Activity → Would you give the records below again, exactly and completely?

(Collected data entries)

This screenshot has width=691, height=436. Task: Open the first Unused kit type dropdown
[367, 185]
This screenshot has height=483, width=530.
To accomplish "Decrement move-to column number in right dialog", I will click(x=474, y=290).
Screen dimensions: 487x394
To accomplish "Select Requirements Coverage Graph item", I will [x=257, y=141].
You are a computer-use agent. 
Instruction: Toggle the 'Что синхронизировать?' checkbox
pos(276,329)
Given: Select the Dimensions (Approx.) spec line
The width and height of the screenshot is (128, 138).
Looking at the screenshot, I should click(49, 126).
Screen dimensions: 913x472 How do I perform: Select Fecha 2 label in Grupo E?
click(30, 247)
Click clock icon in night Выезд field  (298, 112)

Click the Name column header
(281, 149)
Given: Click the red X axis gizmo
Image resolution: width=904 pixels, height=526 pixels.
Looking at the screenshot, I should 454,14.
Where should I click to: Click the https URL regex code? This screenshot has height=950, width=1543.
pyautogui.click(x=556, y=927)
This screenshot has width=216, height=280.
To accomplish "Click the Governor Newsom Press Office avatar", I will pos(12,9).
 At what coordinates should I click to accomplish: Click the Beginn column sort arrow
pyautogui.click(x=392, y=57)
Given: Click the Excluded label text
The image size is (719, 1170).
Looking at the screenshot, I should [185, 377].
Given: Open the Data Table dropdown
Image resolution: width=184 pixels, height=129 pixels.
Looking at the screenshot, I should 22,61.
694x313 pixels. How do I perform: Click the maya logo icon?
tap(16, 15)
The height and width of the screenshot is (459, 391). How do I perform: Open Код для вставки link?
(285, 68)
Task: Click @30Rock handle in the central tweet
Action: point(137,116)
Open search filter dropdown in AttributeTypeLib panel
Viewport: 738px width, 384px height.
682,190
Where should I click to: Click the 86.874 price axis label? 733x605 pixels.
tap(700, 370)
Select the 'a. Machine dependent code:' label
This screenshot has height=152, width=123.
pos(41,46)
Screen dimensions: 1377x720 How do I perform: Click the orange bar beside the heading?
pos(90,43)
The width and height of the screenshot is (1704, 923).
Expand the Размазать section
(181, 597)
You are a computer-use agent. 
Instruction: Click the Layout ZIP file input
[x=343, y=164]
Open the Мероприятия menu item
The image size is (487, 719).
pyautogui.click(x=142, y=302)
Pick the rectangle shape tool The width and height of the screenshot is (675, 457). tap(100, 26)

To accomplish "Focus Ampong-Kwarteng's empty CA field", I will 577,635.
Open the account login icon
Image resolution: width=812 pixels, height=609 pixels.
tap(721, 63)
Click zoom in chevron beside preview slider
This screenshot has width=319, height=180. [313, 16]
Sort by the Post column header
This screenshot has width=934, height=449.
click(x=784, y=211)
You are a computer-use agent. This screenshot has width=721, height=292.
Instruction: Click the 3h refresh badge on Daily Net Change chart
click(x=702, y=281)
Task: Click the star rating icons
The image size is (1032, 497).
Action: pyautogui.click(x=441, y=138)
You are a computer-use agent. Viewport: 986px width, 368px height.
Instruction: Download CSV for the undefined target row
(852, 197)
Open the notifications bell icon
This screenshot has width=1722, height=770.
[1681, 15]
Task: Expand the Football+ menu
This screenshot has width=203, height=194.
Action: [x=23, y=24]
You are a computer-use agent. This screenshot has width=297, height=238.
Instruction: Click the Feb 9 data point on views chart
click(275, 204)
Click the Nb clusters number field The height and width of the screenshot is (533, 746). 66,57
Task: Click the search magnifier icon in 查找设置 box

Answer box →
This screenshot has width=691, height=436. Task: Open the first Unused kit type dropdown
[367, 185]
This screenshot has height=483, width=530.
To accomplish "Decrement move-to column number in right dialog", I will click(x=474, y=290).
Screen dimensions: 487x394
To accomplish "Select Requirements Coverage Graph item", I will [x=257, y=141].
You are a computer-use agent. 
Instruction: Toggle the 'Что синхронизировать?' checkbox
pos(276,329)
Given: Select the Dimensions (Approx.) spec line
The width and height of the screenshot is (128, 138).
Looking at the screenshot, I should click(49, 126).
Screen dimensions: 913x472 How do I perform: Select Fecha 2 label in Grupo E?
click(30, 247)
Click clock icon in night Выезд field  (298, 112)

Click the Name column header
(281, 149)
Given: Click the red X axis gizmo
Image resolution: width=904 pixels, height=526 pixels.
Looking at the screenshot, I should 454,14.
Where should I click to: Click the https URL regex code? This screenshot has height=950, width=1543.
pyautogui.click(x=556, y=927)
This screenshot has width=216, height=280.
To accomplish "Click the Governor Newsom Press Office avatar", I will pos(12,9).
 At what coordinates should I click to accomplish: Click the Beginn column sort arrow
pyautogui.click(x=392, y=57)
Given: Click the Excluded label text
The image size is (719, 1170).
Looking at the screenshot, I should [185, 377].
Given: Open the Data Table dropdown
Image resolution: width=184 pixels, height=129 pixels.
Looking at the screenshot, I should 22,61.
694x313 pixels. How do I perform: Click the maya logo icon?
tap(16, 15)
The height and width of the screenshot is (459, 391). How do I perform: Open Код для вставки link?
(285, 68)
Task: Click @30Rock handle in the central tweet
Action: point(137,116)
Open search filter dropdown in AttributeTypeLib panel
Viewport: 738px width, 384px height.
682,190
Where should I click to: Click the 86.874 price axis label? 733x605 pixels.
tap(700, 370)
Select the 'a. Machine dependent code:' label
This screenshot has height=152, width=123.
pos(41,46)
Screen dimensions: 1377x720 How do I perform: Click the orange bar beside the heading?
pos(90,43)
The width and height of the screenshot is (1704, 923).
Expand the Размазать section
(181, 597)
You are a computer-use agent. 
Instruction: Click the Layout ZIP file input
[x=343, y=164]
Open the Мероприятия menu item
The image size is (487, 719).
pyautogui.click(x=142, y=302)
Pick the rectangle shape tool The width and height of the screenshot is (675, 457). tap(100, 26)

To accomplish "Focus Ampong-Kwarteng's empty CA field", I will 577,635.
Open the account login icon
Image resolution: width=812 pixels, height=609 pixels.
tap(721, 63)
Click zoom in chevron beside preview slider
This screenshot has width=319, height=180. [313, 16]
Sort by the Post column header
This screenshot has width=934, height=449.
click(x=784, y=211)
You are a computer-use agent. This screenshot has width=721, height=292.
Instruction: Click the 3h refresh badge on Daily Net Change chart
click(x=702, y=281)
Task: Click the star rating icons
The image size is (1032, 497).
Action: pyautogui.click(x=441, y=138)
You are a computer-use agent. Viewport: 986px width, 368px height.
Instruction: Download CSV for the undefined target row
(852, 197)
Open the notifications bell icon
This screenshot has width=1722, height=770.
[1681, 15]
Task: Expand the Football+ menu
This screenshot has width=203, height=194.
Action: [x=23, y=24]
You are a computer-use agent. This screenshot has width=297, height=238.
Instruction: Click the Feb 9 data point on views chart
click(275, 204)
Click the Nb clusters number field The height and width of the screenshot is (533, 746). 66,57
Task: Click the search magnifier icon in 查找设置 box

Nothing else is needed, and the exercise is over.